【通関業法】条文別徹底解説シリーズ(第1回:総則・許可)

通関業法

「通関業法」と聞くと、難しそうな法律のイメージがありませんか?

実は、通関業法は通関士試験の合格の土台を築く、絶対に落とせない戦略科目です。他の科目に比べて学習範囲が限定的なため、満点を目指して徹底的に学習することで、最難関科目である「通関実務」などの学習に時間を充てる余裕が生まれます。

このシリーズでは、そんな通関業法の重要条文を1つずつ、初学者の方にも分かりやすく丁寧に解説していきます。

記念すべき第1回は、法律の全体像を掴むための「第1章 総則」と、通関ビジネスを始めるためのルールを定めた「第2章 許可」に関する部分を学びます。2025年6月1日施行の法改正にも対応した最新の内容でお届けします。

この記事を読み終える頃には、通関業法の骨格となる部分が明確に理解できているはずです。

通関業法とは?試験における位置づけ

まず、通関業法がどのような法律で、試験においてどういった位置づけなのかを確認しましょう。

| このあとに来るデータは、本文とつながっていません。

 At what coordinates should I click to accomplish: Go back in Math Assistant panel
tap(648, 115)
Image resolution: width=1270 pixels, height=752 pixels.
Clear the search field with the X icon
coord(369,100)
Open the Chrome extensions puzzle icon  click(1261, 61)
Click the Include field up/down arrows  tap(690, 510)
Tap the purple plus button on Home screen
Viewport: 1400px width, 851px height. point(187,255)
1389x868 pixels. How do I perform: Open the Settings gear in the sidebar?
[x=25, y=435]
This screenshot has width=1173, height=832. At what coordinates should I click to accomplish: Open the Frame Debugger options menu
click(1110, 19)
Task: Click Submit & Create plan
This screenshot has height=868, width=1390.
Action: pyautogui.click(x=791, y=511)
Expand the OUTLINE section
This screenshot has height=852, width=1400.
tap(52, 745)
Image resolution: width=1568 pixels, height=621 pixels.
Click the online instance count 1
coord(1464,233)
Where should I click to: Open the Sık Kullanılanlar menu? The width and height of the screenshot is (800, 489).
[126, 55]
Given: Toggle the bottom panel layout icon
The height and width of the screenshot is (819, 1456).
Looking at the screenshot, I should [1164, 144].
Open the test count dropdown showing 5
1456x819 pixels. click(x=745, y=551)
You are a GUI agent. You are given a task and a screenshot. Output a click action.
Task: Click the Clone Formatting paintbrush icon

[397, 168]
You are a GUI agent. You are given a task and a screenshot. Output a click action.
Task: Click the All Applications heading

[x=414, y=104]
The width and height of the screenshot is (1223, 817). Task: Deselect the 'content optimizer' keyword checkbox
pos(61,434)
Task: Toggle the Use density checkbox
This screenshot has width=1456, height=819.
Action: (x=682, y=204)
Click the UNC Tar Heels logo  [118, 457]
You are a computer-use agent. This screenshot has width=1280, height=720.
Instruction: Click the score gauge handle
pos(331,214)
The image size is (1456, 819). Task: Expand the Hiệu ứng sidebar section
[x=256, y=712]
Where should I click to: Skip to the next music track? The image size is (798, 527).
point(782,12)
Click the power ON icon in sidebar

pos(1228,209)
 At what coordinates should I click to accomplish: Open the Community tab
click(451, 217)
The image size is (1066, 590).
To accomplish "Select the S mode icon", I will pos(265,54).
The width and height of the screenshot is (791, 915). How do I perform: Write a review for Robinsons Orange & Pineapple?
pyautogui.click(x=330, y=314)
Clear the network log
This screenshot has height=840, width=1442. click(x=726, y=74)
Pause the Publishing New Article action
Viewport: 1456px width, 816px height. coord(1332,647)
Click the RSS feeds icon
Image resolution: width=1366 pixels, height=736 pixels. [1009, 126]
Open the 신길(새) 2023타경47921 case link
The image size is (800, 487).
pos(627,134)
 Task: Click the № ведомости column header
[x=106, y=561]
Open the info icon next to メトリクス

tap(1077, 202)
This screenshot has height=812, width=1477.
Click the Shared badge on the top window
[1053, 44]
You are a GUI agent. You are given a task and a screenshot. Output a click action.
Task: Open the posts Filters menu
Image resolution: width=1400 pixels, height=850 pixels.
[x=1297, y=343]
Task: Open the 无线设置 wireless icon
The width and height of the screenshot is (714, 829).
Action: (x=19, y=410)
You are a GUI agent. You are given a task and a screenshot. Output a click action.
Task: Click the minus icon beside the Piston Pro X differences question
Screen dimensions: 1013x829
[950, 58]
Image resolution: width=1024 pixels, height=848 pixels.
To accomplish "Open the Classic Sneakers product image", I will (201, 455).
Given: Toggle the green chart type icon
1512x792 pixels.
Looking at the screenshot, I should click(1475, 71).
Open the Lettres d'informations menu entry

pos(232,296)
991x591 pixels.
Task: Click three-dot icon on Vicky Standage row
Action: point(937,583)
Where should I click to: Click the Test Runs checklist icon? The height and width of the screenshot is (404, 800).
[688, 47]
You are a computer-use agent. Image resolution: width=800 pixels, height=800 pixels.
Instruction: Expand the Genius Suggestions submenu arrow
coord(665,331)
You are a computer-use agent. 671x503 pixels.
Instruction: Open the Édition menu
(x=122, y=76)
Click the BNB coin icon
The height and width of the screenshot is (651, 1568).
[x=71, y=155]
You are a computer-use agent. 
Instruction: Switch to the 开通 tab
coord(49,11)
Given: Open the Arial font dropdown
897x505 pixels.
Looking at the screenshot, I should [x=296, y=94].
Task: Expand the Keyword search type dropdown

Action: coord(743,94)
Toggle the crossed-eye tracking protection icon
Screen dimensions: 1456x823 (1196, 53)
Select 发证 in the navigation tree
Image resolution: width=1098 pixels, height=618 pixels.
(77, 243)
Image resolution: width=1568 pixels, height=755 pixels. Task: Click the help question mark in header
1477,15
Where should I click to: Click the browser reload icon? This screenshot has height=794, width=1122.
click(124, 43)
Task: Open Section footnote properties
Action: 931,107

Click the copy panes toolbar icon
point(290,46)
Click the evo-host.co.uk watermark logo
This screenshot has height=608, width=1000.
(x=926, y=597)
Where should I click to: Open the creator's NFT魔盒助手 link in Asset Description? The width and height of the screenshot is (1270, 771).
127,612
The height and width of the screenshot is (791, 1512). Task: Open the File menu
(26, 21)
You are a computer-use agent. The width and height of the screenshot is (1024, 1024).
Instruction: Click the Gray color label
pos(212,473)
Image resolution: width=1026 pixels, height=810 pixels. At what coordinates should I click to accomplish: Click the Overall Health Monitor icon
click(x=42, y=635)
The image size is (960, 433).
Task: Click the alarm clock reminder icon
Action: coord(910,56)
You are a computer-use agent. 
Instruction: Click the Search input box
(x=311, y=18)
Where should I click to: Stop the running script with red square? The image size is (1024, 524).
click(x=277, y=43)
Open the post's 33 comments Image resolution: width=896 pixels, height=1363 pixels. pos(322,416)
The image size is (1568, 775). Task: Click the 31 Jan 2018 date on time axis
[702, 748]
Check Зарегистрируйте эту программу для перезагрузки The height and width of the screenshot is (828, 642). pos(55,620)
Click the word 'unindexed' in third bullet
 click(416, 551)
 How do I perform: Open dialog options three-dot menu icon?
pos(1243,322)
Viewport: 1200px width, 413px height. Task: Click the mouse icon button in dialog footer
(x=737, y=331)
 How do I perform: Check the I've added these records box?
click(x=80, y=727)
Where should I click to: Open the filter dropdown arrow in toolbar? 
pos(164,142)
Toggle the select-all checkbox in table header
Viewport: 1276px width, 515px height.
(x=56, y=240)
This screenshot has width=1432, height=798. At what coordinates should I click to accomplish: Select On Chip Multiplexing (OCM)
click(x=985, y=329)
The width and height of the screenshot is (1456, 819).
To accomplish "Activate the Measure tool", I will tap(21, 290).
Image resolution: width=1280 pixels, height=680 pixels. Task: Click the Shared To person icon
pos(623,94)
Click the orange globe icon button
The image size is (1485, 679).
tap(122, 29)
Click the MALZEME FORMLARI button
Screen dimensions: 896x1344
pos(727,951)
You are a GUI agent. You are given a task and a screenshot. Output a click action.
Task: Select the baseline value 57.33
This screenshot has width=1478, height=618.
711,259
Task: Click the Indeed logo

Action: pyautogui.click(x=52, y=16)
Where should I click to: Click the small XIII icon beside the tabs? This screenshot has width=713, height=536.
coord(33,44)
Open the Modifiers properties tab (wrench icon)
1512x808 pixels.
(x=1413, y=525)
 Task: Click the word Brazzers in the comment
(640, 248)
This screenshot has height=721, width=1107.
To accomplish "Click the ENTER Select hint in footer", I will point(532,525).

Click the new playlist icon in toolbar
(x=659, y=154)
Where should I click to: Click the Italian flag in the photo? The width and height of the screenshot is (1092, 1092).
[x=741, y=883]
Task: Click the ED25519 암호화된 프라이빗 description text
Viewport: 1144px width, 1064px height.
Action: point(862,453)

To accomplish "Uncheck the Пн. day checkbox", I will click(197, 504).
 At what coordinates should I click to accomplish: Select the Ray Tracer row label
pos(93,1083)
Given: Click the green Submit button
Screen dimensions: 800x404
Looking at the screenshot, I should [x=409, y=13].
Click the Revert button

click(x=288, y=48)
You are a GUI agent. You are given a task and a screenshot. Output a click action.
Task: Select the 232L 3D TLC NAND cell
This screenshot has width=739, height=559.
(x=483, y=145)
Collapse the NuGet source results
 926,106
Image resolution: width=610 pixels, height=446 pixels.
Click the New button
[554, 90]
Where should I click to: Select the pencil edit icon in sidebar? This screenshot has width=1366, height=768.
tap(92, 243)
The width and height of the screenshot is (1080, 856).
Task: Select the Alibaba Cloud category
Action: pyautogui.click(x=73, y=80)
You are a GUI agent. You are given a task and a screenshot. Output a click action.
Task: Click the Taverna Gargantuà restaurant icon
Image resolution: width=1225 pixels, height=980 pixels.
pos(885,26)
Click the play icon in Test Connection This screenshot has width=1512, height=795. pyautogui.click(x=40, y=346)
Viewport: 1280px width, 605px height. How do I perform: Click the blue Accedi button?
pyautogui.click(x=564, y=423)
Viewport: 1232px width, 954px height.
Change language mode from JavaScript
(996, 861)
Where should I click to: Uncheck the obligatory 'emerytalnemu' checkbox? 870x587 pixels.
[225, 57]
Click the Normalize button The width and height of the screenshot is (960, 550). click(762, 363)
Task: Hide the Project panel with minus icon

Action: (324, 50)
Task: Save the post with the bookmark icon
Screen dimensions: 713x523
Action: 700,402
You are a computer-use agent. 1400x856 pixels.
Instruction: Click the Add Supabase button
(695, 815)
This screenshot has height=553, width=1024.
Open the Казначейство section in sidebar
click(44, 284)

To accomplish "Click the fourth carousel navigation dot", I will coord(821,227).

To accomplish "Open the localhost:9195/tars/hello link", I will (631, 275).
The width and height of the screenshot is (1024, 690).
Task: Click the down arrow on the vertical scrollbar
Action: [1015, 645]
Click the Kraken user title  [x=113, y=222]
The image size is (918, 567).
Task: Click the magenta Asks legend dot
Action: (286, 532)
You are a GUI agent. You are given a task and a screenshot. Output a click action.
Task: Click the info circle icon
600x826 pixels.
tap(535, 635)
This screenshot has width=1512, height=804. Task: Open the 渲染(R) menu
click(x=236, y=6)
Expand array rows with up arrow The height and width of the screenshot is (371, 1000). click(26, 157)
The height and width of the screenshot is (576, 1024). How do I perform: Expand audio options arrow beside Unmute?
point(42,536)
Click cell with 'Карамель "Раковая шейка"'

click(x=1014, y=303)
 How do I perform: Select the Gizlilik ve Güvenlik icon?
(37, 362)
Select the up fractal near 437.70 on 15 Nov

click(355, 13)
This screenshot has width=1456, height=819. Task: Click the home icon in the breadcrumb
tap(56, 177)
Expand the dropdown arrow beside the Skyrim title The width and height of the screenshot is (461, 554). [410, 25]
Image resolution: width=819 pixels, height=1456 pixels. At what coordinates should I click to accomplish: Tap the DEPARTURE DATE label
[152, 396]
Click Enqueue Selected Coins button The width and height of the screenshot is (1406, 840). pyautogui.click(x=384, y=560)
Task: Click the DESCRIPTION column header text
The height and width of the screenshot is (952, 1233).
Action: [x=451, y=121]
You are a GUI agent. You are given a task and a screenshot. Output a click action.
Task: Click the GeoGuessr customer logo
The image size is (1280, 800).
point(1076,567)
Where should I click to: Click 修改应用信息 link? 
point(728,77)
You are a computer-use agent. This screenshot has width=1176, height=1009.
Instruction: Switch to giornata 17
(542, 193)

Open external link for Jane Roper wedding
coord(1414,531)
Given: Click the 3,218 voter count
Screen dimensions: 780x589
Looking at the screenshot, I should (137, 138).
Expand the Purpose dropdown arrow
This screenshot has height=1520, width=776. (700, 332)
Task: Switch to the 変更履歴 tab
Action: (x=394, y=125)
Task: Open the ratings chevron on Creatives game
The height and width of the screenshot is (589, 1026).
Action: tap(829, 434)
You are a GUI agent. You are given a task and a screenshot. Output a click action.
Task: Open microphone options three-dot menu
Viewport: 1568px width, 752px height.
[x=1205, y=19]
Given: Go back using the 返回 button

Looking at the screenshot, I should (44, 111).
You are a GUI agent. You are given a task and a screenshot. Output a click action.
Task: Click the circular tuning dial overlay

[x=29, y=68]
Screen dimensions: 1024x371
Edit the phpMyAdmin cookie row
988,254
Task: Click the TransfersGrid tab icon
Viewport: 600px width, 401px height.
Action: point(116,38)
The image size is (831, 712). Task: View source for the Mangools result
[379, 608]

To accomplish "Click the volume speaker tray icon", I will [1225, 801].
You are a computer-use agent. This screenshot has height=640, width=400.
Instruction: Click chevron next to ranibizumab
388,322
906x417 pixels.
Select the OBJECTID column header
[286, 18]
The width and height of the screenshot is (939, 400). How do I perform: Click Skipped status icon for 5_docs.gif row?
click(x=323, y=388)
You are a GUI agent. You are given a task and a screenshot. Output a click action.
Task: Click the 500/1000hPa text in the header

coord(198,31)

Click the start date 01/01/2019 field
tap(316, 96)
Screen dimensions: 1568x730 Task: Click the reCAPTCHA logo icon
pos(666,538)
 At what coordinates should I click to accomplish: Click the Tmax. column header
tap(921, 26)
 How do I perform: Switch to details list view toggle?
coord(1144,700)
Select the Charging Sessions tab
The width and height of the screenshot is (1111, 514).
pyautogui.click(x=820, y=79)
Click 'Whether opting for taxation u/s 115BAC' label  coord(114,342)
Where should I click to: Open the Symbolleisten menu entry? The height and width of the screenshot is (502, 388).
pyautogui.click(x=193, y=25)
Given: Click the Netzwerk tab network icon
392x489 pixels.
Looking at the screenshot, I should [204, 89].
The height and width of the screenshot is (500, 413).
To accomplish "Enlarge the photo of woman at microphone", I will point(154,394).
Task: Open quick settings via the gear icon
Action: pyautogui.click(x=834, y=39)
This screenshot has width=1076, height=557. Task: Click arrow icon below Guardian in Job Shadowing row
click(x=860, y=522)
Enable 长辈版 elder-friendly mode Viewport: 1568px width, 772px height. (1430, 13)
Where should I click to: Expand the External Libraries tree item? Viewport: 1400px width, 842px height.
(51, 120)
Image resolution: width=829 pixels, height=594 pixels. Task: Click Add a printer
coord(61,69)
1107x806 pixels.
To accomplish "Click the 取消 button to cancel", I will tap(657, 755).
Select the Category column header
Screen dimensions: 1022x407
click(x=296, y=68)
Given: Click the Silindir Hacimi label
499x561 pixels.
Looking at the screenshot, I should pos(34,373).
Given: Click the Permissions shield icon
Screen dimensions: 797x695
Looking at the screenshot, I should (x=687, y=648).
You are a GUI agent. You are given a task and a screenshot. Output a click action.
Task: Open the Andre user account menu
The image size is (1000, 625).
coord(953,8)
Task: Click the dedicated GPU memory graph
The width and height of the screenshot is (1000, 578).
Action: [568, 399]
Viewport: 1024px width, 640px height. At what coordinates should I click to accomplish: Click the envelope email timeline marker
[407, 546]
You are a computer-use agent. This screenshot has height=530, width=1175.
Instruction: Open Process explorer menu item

通関業法とは、一言でいえば「通関業務に関するルールを定めた法律」です。

輸出入を行う際には、必ず税関の許可を得る必要がありますが、その手続きは非常に専門的で複雑です。そこで、輸出入者に代わって手続きを代行する専門家、それが「通関業者」です。

通関業法は、この通関業者がビジネスを行う上でのルールや、通関のプロである「通関士」の役割などを定めています。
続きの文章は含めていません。